PROBLEM TO SOLVE:
Skip every picture. Print each line from the one containing "Where should I" through the end of the records below, word for word.

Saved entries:
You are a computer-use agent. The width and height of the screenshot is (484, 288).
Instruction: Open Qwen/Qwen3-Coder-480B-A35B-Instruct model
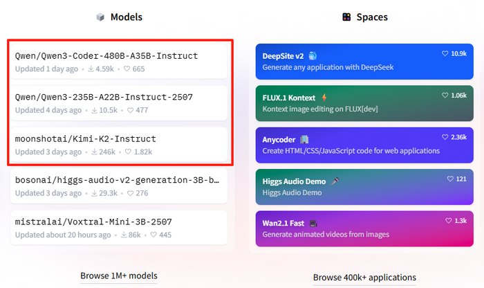pyautogui.click(x=106, y=56)
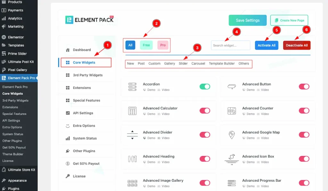
Task: Click the Dashboard home icon
Action: 68,50
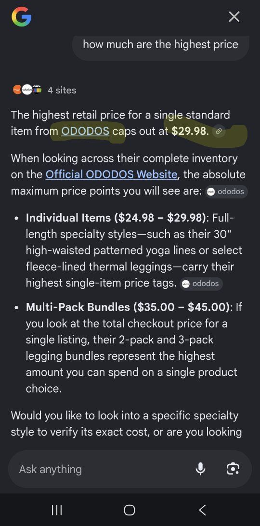Image resolution: width=260 pixels, height=526 pixels.
Task: Tap the 'how much are the highest price' query bubble
Action: [160, 45]

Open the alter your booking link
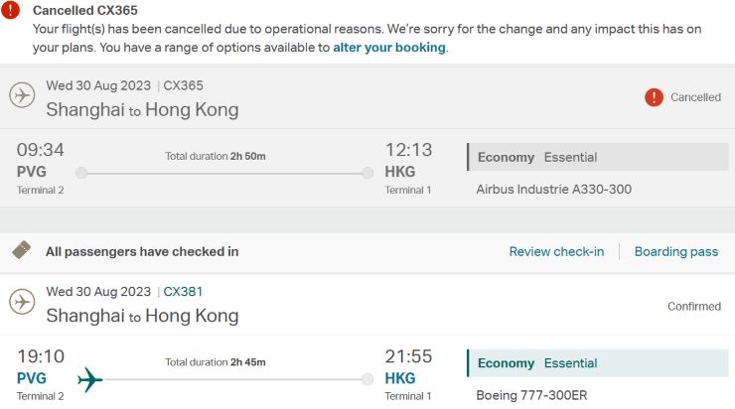[x=389, y=48]
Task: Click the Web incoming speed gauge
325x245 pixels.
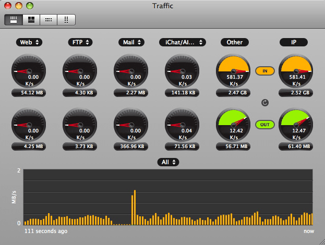Action: pyautogui.click(x=29, y=71)
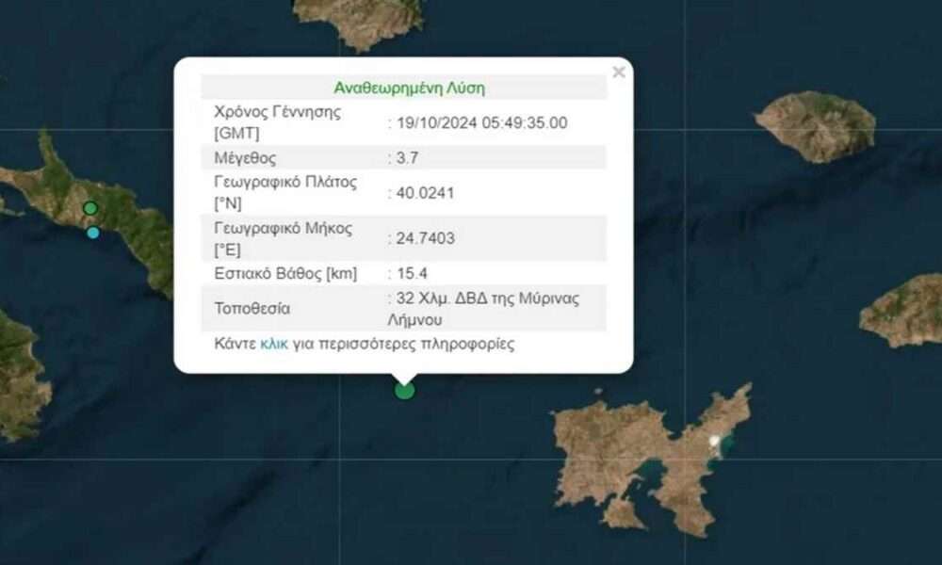This screenshot has width=942, height=565.
Task: Select the cyan marker on the Athos coast
Action: coord(92,233)
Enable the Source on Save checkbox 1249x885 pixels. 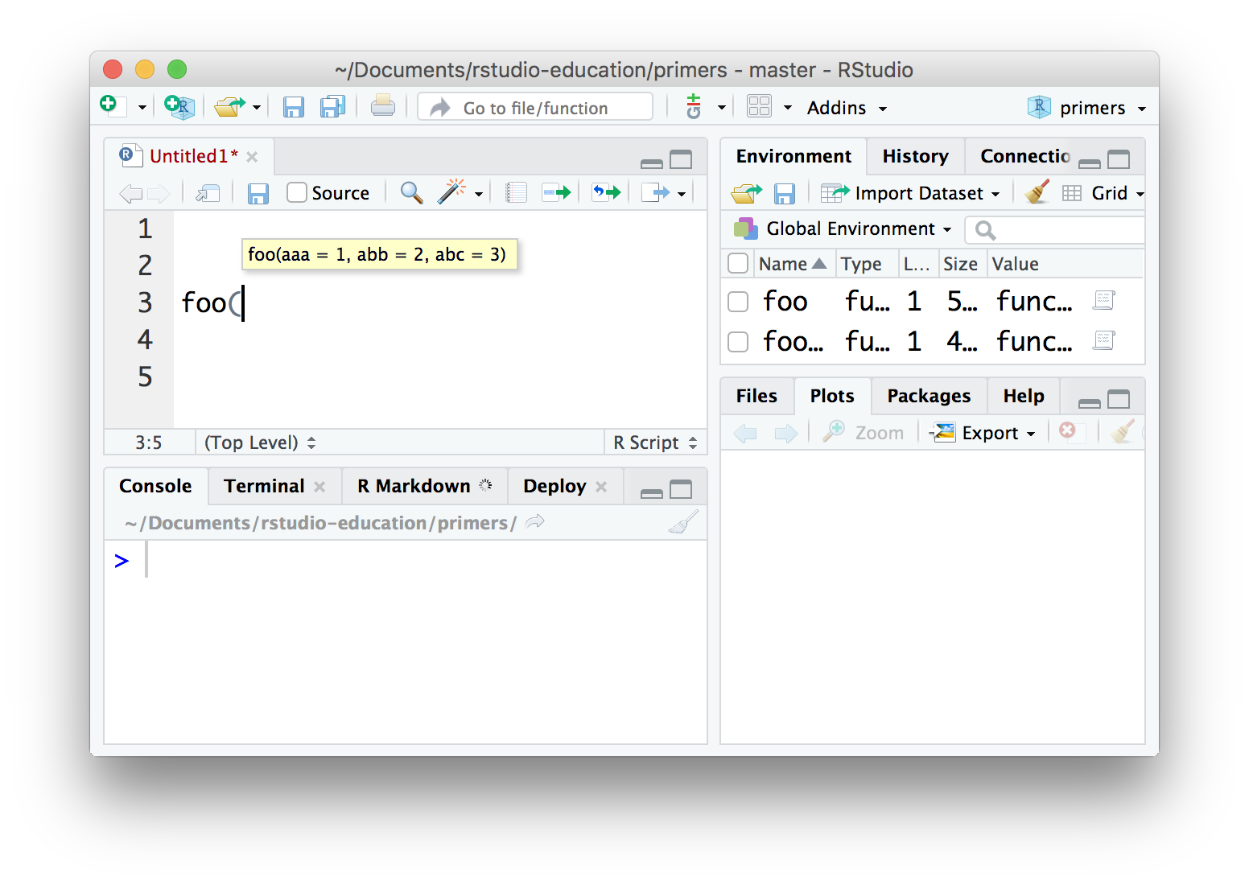pos(297,192)
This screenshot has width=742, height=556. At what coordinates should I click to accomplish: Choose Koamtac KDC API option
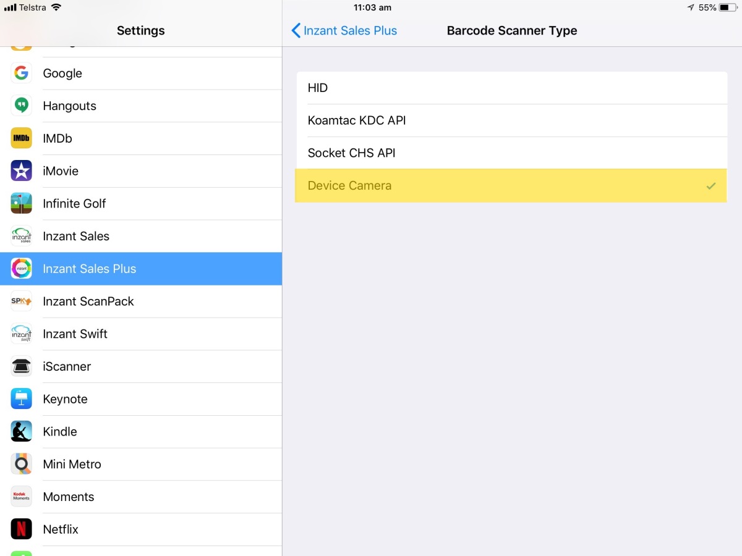coord(511,120)
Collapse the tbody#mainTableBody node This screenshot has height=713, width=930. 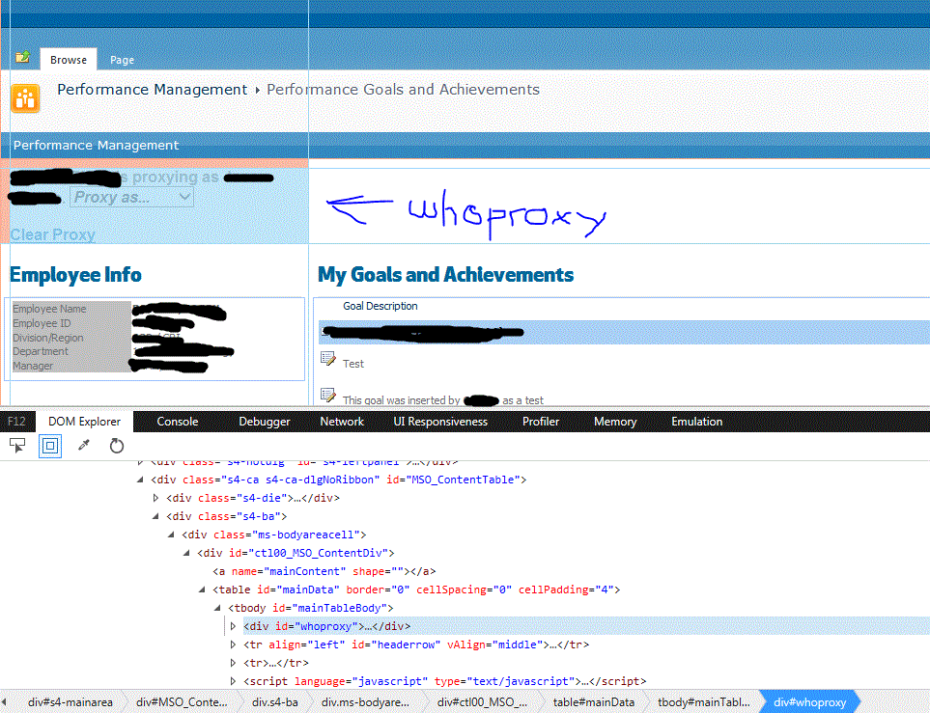[216, 607]
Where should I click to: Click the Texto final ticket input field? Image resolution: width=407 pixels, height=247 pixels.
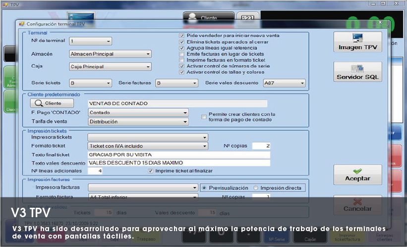click(x=178, y=155)
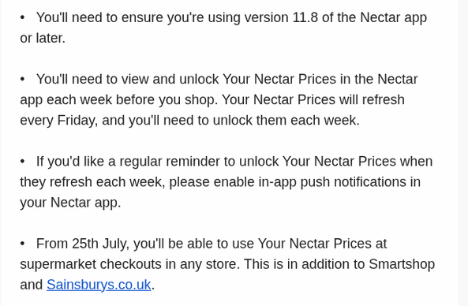This screenshot has height=306, width=468.
Task: Click the "version 11.8" text
Action: pos(281,17)
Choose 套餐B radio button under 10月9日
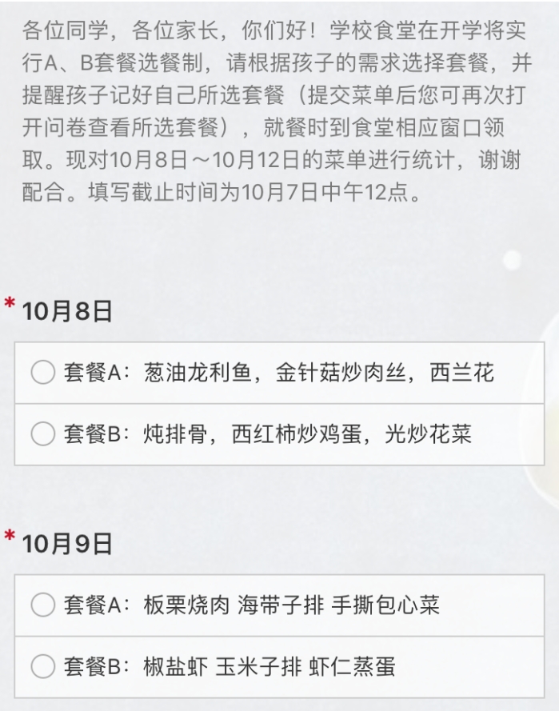 click(43, 666)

REPLY TO THE EXERCISE:
Where should I click to: Click the Texto final ticket input field? Image resolution: width=407 pixels, height=247 pixels.
click(x=178, y=155)
This screenshot has height=306, width=468.
Task: Click the "version 11.8" text
Action: pos(281,17)
Choose 套餐B radio button under 10月9日
 click(43, 666)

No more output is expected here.